_EXERCISE TASK_
Pick up the passage on family grief below after its final sentence and continue writing it.

_EXTRACTED TEXT_
——————
Some family members will grieve privately, others openly, and others a
combination of these two styles. In many ways each family member must grieve
alone.
Here are some suggestions to help with
family grief.
Expect that each family member will grieve
in their own particular way and at their own pace. This may affect your ability
to support one another.
Even though you may be really focused on
the death of one family member, remember that remaining family
members continue to need your time, attention and love.
Try to find a balance between what is missing and
what is here.
Try to be sensitive to each other’s
feelings. Feelings are often difficult to verbalize. Listen to what is meant as
well as to what is said. Hugs, a hand on the arm or back gives comfort and a
sense of closeness.
It may be helpful to set aside time to be
“alone together” as a family or to even hold a family meeting. Encourage but
don’t pressure family members to talk and express grief in their own way. Be
careful not to give each other the silent treatment. Make sure the person who
has died continues to be part of family conversations.
Plan together for family projects or trips.
——————
_INFORMATION GIVEN_
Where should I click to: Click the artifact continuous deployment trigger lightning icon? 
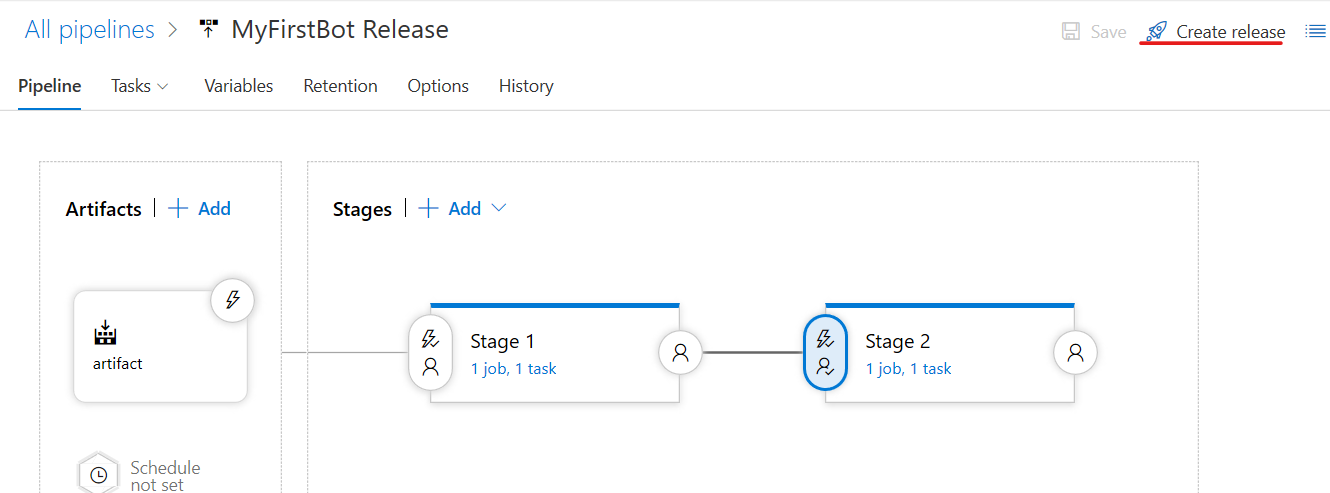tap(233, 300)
——————
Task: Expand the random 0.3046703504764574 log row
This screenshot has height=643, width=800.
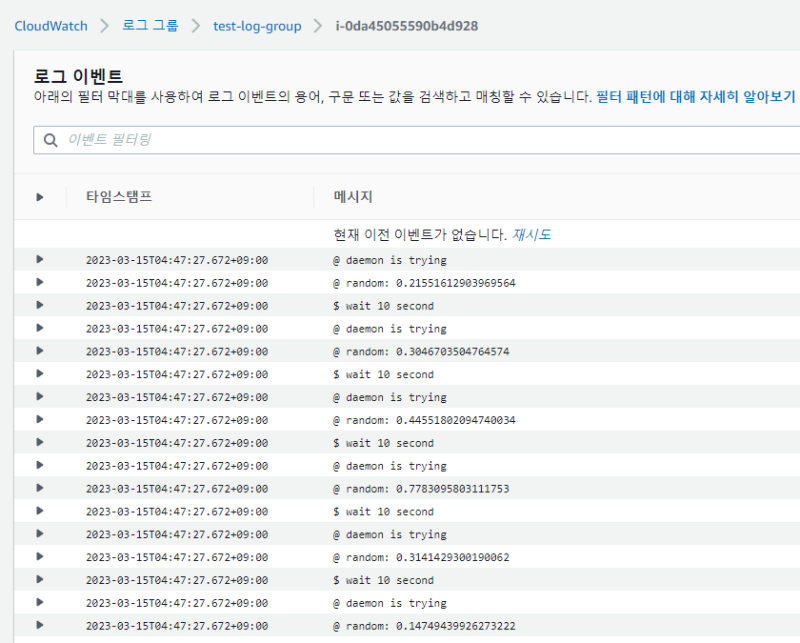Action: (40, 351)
——————
_IN RESPONSE_
A family diary or scrapbook in which each family member may contribute a writing
or drawing can be a way to help you remember and talk about the family member
who died.
Remember, the life stages of family members
affects how they deal with their grief. So too does their personality, life
experiences and support systems.
Discuss changes in family duties and roles
for the survivors in the family. Don’t expect another family member to replace
or to be the same as the member who died. For example, expecting a young boy
whose father died to be “man of the house” or a daughter whose sibling died to
be the same in schoolwork and sports may complicate their grieving.
Recognize that anniversaries, birthdays and
special holidays may be difficult for your family. Talk together about what you
want to do on these occasions.
Remember, if grief or family problems feel
overwhelming, seek professional help.